Op-Ed Column: Boots on the Ground, Hearts on Their Sleeves

 

NYTimes, December 2, 2003, A31

 

By DAVID BROOKS

 

 

 

 

 

Soldiers in all wars are called upon to be heroes, but our

men and women in Iraq are called upon to define a new sort

of heroism. First, they must endure the insanity of war,

fighting off fedayeen ambushes, withstanding the suicide

bombings and mortars, kicking down doors and searching

homes.

 

 

But a day or an hour or a few minutes later, they are

called upon to enter an opposite moral universe. They are

asked to pass out textbooks, improvise sewer systems and

help with budgets. Some sit in on town council meetings to

help keep the discussions on track. Some act like

foundation program officers, giving seed money to promising

local initiatives.

 

 

Trained as trigger-pullers, many are also asked in theater

to be consultants and aldermen. They are John Wayne, but

also Jane Addams.

 

 

Can anybody think of another time in history when a

comparable group of young people was asked to be at once so

brave, fierce and relentless, while also being so

sympathetic, creative and forbearing?

 

 

When you read the dispatches from Iraq, or the online

diaries many soldiers keep, or the e-mail they send home,

you quickly sense how hard it is to commute between these

two universes. Yet the most important achievements seem to

occur on the border between chaos and normalcy.

 

 

At spontaneous moments, when order threatens to break down,

the soldiers, aviators and marines jump in and coach the

Iraqis on the customs and habits of democracy. They try to

weave that fabric of civic trust that can't be written into

law, but without which freedom becomes anarchy.

 

 

For example, in a New Yorker article, George Packer

describes an incident in the life of Capt. John Prior. He

was inside a gas station when a commotion erupted outside.

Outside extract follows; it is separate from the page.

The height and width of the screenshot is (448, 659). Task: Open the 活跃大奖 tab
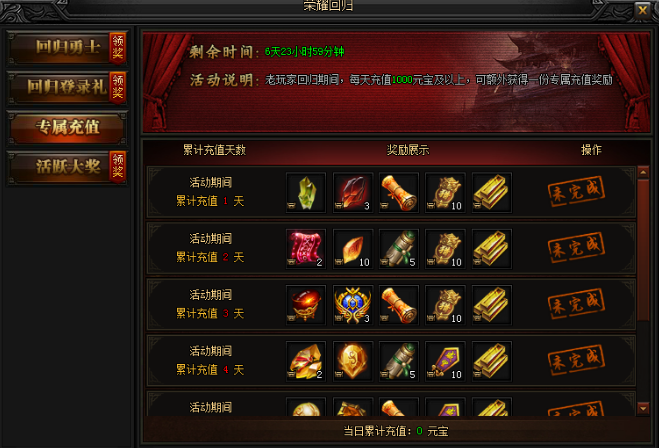click(x=67, y=167)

A mob of people was furiously accusing a man of butting in

line and stealing gasoline. Prior established that the man

was merely a government inspector checking the quality of

the fuel. Frazzled and exhausted, Prior took the chance to

teach the mob a broader lesson: "The problem is that you

people accuse each other without proof! That's the

problem!"

 

 

Another soldier, who keeps a Weblog, collects toys and

passes them out to Iraqi children. He brought a pile of

toys to an orphanage, but the paid staff at the place

rushed the pile to grab the toys for themselves - "like

sharks in a feeding frenzy," he writes. He has learned that

if he stations himself with an M-16 over the toys, things

go smoothly.

 

 

Another soldier writes of his dismay at seeing Iraqi

parents give their kids toy guns as presents after Ramadan.

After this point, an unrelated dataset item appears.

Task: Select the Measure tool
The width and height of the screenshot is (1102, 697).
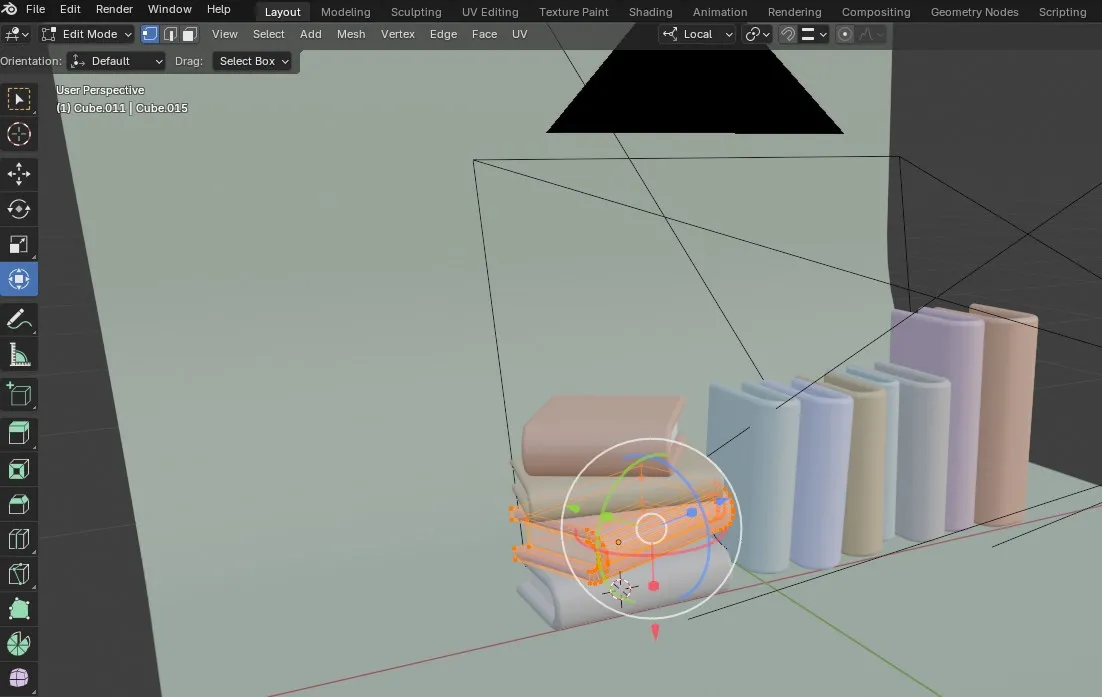Action: [19, 355]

He wonders, Haven't they had enough death? Don't they

realize how dangerous it is for a kid to wander the street

with a piece of plastic that looks like an AK-47?

 

 

When you read the diaries and the postings of the soldiers

in Iraq, you see how exhausted they are. You see that their

feelings about the Iraqis are as contradictory as the

Iraqis' feelings about them. You see their frustration and

yearning to go home.

 

 

But despite all this, their epic bouts of complaining are

interrupted by bursts of idealism. Most of them seem to

feel, deep down, some elemental respect for the Iraqis and

sympathy for what they have endured. Far more than the

population at home, the soldiers in the middle of the

conflict believe in their mission and are confident they

will succeed.

 

 

When you read their writings you see what thorough

democrats they are. They are appalled at the thought of

dominating Iraq. They want to see the Iraqis independent

and governing themselves. If some president did want to

create an empire, he couldn't do it with these people.

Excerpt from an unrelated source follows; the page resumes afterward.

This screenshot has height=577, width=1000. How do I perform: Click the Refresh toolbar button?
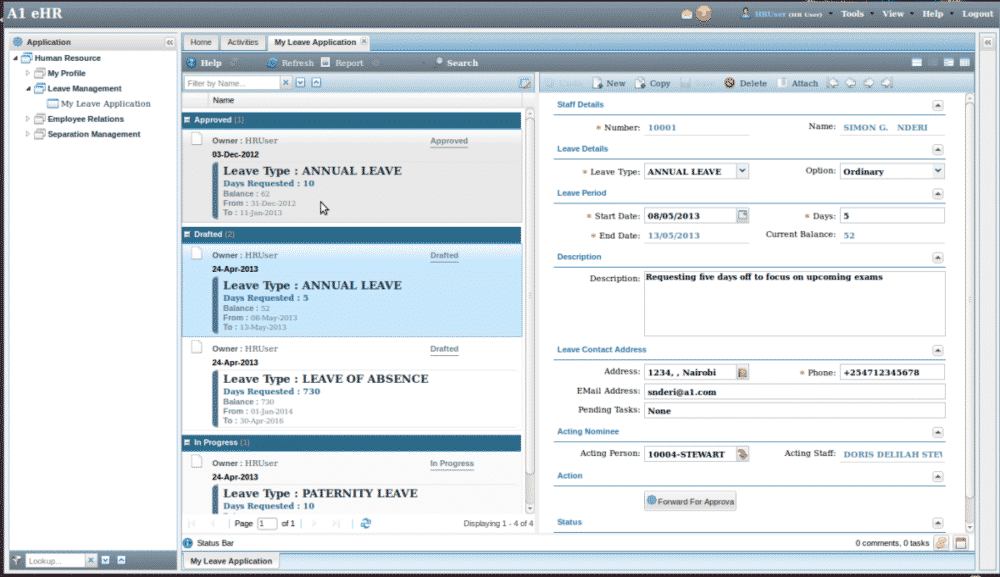(290, 63)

Their faith in freedom governs their actions.

 

 

Most of all, you see what a challenging set of tasks they

have been given, and how short-staffed they are. And yet

you sense that in this war, as in so many others, the

improvising skill of the soldiers on the ground will make

up for the cosmic screw-ups of the people up the chain of

command.

 

 

If anybody is wondering: Where are the young idealists?

Where are the people willing to devote themselves to causes

larger than themselves? They are in uniform in Iraq,

straddling the divide between insanity and order.